Wartime documents show the Japanese government was involved in forcing Korean women to serve as sex slaves at Japan's military brothels during World War II, Kyodo News reported Friday.
The Japanese army asked that there be one so-called "comfort woman" for every 70 soldiers, Kyodo reported, citing the documents collected by the Cabinet Secretariat between April 2017 and March 2019.
The documents indicate that the military played an active role in "recruiting" women, Kanto Gakuin University professor Hirofumi Hayashi was quoted as saying in the report.
In 1993, then Chief Cabinet Secretary Yohei Kono acknowledged the military's involvement in obtaining the women, in many cases against their will, and apologized to the victims.
However, the issue remains a major source of friction between Seoul and Tokyo, along with disputes over the forced labor endured by South Koreans during the war and the sovereignty of the Dokdo Islets.
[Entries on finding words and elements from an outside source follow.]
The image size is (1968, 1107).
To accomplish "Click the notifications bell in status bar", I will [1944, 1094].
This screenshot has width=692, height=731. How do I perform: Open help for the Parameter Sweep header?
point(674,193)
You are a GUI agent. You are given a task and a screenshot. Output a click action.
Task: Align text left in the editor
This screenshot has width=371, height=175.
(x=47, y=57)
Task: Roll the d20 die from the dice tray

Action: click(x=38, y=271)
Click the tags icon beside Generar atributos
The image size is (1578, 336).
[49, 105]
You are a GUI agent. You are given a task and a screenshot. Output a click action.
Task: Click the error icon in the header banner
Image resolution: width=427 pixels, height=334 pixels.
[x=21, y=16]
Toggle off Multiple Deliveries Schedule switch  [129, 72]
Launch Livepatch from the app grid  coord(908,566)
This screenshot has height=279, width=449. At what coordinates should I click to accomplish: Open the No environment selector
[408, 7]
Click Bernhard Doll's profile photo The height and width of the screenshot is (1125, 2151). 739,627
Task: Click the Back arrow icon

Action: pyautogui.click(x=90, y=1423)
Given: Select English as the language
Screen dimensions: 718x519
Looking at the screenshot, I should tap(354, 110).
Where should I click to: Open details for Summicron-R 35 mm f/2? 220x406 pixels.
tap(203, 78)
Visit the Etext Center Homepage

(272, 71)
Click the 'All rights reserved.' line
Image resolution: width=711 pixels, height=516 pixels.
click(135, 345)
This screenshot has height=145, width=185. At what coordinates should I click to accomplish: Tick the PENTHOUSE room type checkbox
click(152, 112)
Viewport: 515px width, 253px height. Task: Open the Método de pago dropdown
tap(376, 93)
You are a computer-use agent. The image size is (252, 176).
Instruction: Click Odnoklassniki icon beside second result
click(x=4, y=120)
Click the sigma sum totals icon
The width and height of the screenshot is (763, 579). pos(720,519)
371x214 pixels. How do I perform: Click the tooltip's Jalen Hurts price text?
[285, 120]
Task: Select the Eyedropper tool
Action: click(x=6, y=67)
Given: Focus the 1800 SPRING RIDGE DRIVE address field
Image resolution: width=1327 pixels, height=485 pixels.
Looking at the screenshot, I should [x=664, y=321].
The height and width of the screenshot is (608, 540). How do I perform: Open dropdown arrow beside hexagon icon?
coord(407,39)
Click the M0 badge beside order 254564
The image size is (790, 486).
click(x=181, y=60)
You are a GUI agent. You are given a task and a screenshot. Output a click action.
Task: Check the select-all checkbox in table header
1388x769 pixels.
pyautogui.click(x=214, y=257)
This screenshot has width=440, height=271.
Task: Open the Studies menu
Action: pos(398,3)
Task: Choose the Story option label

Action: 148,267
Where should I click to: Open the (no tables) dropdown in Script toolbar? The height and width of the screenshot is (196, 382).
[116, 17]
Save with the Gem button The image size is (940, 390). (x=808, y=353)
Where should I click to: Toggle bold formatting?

Many Korean women were forced into sexual slavery by the Japanese military before and during World War II. Some historians put the number as high as 200,000. Korea was under Japan's colonial rule from 1910 to 1945.
Last year, South Korea's Supreme Court ordered Japanese firms to compensate Korean victims of forced labor. In apparent retaliation Tokyo then restricted the exports of key materials to South Korean companies.
Dokdo ― which lies in the East Sea that separates the Korean Peninsula from Japan ― has long been a thorn in relations between the two countries. Seoul keeps a small police detachment on the islets, effectively controlling them. Still, Japan repeatedly claims sovereignty of the rocky outcroppings.